Halsey experiments and shapeshifts as she tells her most personal story yet on epic fifth album, The Great Impersonator
Halsey thought they might run out of time to make their magnum opus. It’s a staggering thing for an artist to have to contemplate as they cross the bridge from their twenties to their thirties, but after a long streak of foul luck that saw them get dropped from their label and separate from the father of their son, there was another more existential, scary twist of fate coming. She was diagnosed with both lupus and leukaemia, later acknowledging after both illnesses went into remission that she is “lucky to be alive”.
As such, everything on The Great Impersonator feels heightened. This, after all, could have been her last gasp as an artist. These high stakes are matched with a grand concept, where the New Jersey artist imagines themself as an artist from different eras – ‘70s, ‘80s, Y2K – but their impersonations are fairly subtle. There’s the gently vintage Fleetwood Mac-esque Panic Attack, the country-flecked Dolly Parton homage Hometown and the ‘00s time capsule that is Lucky (even sampling the Britney Spears song of the same name), but these are worn not as disguises, but as accessories. This is not imitation, but inspiration, and it reaches astronomical heights on the rocky tumult of Lonely Is The Muse, which darkly climbs and swells before dovetailing to devastating effect.

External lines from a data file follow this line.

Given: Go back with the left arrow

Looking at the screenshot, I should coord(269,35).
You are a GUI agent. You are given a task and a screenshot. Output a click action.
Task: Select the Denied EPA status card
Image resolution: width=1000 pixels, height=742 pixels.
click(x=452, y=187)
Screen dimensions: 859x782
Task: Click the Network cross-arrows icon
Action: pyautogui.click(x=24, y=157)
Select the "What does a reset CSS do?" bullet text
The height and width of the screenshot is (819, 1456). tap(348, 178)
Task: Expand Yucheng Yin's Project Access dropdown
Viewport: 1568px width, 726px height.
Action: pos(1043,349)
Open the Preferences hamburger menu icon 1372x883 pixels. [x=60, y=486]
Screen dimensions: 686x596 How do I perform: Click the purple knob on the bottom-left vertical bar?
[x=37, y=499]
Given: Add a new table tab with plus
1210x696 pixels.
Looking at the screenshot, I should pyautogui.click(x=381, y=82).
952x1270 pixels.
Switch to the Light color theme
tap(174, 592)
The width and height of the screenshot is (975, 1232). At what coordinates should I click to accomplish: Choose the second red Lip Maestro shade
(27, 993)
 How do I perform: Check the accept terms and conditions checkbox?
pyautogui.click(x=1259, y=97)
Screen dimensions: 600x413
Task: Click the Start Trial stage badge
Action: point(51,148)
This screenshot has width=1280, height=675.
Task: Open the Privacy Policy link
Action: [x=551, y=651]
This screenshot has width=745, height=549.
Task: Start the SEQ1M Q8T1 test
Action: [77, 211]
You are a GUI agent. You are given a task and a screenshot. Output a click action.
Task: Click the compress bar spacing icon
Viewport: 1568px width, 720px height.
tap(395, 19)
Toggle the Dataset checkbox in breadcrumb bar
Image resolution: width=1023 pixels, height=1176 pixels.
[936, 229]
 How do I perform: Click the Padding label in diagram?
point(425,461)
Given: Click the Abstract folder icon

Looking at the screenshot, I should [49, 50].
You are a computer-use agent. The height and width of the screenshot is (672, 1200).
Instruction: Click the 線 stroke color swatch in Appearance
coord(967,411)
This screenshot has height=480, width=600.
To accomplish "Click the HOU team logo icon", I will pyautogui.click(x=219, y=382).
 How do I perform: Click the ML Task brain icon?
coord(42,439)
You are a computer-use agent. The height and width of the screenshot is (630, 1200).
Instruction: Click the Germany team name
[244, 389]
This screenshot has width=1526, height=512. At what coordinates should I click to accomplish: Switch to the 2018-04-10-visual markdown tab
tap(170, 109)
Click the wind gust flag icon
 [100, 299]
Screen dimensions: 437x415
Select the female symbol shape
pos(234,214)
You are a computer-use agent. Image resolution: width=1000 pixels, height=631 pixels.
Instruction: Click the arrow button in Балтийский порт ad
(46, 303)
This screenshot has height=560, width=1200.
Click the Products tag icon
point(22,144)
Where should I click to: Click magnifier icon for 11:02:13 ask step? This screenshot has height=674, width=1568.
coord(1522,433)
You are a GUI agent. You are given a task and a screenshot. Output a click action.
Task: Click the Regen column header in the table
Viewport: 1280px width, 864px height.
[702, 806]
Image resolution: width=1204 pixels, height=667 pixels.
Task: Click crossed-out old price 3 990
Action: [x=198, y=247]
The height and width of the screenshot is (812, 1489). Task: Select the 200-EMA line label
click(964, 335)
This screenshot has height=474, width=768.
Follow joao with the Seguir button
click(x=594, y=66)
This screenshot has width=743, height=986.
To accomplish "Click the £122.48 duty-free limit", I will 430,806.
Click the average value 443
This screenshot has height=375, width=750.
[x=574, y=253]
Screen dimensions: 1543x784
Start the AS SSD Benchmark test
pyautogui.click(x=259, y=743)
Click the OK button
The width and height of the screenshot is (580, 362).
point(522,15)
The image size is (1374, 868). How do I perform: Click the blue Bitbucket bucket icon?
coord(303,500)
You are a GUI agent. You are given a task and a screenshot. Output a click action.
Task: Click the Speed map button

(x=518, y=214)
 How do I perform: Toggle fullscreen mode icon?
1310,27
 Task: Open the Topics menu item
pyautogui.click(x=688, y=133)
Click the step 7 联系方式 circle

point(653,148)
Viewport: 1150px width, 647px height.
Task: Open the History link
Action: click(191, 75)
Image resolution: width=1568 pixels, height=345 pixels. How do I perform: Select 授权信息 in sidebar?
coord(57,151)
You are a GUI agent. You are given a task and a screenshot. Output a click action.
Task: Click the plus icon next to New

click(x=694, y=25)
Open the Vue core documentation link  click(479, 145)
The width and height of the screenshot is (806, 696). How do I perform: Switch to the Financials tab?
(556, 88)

They might claim to be an impersonator, but this is still unmistakably Halsey’s story. With acoustic guitar and piano frequently inviting themselves into the background of her narrative, she conjures a remarkable intimacy as she sings, as if she’s sitting opposite you recounting these stories with a mug of something warm in hand. 'Frankly, to be alive shouldn’t kill me every day the way it should,' she admits on the humble yet candid Only Living Girl In LA, while The End sees two separate stories of new love and illness weave around each other as she recalls having 'finally found a lover who’s better for my liver/And now I’ll finally recover.'
The Great Impersonator is heavy, and it is long. Reaching the end of its 66-minute run time gives the same soporific, weary feeling as eating two roast dinners in a row. It perhaps didn’t have to be so lengthy, especially when it’s made dense by a surplus of delicate ballads that sound just a tad too similar. However, its concept, eloquence and even just its sheer emotional weight all serve to make this record special nonetheless, both for its quality and as a document of Halsey’s survival.